> Problem requirements
Could you restate exactly the lines that begin at the line with "Contact (478, 1617)" and end at the final line of the data?

● ● ● ● ● ● ●

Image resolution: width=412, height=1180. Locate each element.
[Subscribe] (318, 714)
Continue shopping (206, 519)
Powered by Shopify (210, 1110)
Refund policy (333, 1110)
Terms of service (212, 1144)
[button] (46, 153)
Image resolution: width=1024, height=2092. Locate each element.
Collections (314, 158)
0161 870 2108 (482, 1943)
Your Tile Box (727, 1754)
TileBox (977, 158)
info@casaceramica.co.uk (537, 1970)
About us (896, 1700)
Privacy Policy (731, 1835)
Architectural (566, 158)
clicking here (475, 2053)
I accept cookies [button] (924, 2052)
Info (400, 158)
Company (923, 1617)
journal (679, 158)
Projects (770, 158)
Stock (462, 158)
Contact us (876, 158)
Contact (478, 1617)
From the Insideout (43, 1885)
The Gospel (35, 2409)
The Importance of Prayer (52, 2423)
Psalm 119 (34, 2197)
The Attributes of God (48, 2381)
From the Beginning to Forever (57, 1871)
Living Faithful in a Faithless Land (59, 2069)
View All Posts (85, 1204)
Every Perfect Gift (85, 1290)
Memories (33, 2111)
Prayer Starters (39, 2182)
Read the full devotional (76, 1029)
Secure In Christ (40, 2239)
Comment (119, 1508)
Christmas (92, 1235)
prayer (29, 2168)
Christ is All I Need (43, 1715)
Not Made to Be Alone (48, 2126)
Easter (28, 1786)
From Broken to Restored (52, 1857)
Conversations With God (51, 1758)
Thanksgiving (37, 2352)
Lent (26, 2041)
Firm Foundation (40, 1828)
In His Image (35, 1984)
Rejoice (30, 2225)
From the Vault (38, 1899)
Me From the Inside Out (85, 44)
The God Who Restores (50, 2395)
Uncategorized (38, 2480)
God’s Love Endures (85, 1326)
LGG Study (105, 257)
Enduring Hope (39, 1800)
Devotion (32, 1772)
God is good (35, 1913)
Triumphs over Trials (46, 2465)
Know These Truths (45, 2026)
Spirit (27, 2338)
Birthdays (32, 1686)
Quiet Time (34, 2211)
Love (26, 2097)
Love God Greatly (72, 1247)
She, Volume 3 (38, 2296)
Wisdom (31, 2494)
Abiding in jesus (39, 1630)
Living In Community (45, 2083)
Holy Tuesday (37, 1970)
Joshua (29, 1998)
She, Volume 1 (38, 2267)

● ● ● ● ● ● ●

> Completed task
Contact (478, 1617)
From the Insideout (43, 1885)
The Gospel (35, 2409)
The Importance of Prayer (52, 2423)
Psalm 119 (34, 2197)
The Attributes of God (48, 2381)
From the Beginning to Forever (57, 1871)
Living Faithful in a Faithless Land (59, 2069)
View All Posts (85, 1204)
Every Perfect Gift (85, 1290)
Memories (33, 2111)
Prayer Starters (39, 2182)
Read the full devotional (76, 1029)
Secure In Christ (40, 2239)
Comment (119, 1508)
Christmas (92, 1235)
prayer (29, 2168)
Christ is All I Need (43, 1715)
Not Made to Be Alone (48, 2126)
Easter (28, 1786)
From Broken to Restored (52, 1857)
Conversations With God (51, 1758)
Thanksgiving (37, 2352)
Lent (26, 2041)
Firm Foundation (40, 1828)
In His Image (35, 1984)
Rejoice (30, 2225)
From the Vault (38, 1899)
Me From the Inside Out (85, 44)
The God Who Restores (50, 2395)
Uncategorized (38, 2480)
God’s Love Endures (85, 1326)
LGG Study (105, 257)
Enduring Hope (39, 1800)
Devotion (32, 1772)
God is good (35, 1913)
Triumphs over Trials (46, 2465)
Know These Truths (45, 2026)
Spirit (27, 2338)
Birthdays (32, 1686)
Quiet Time (34, 2211)
Love (26, 2097)
Love God Greatly (72, 1247)
She, Volume 3 (38, 2296)
Wisdom (31, 2494)
Abiding in jesus (39, 1630)
Living In Community (45, 2083)
Holy Tuesday (37, 1970)
Joshua (29, 1998)
She, Volume 1 (38, 2267)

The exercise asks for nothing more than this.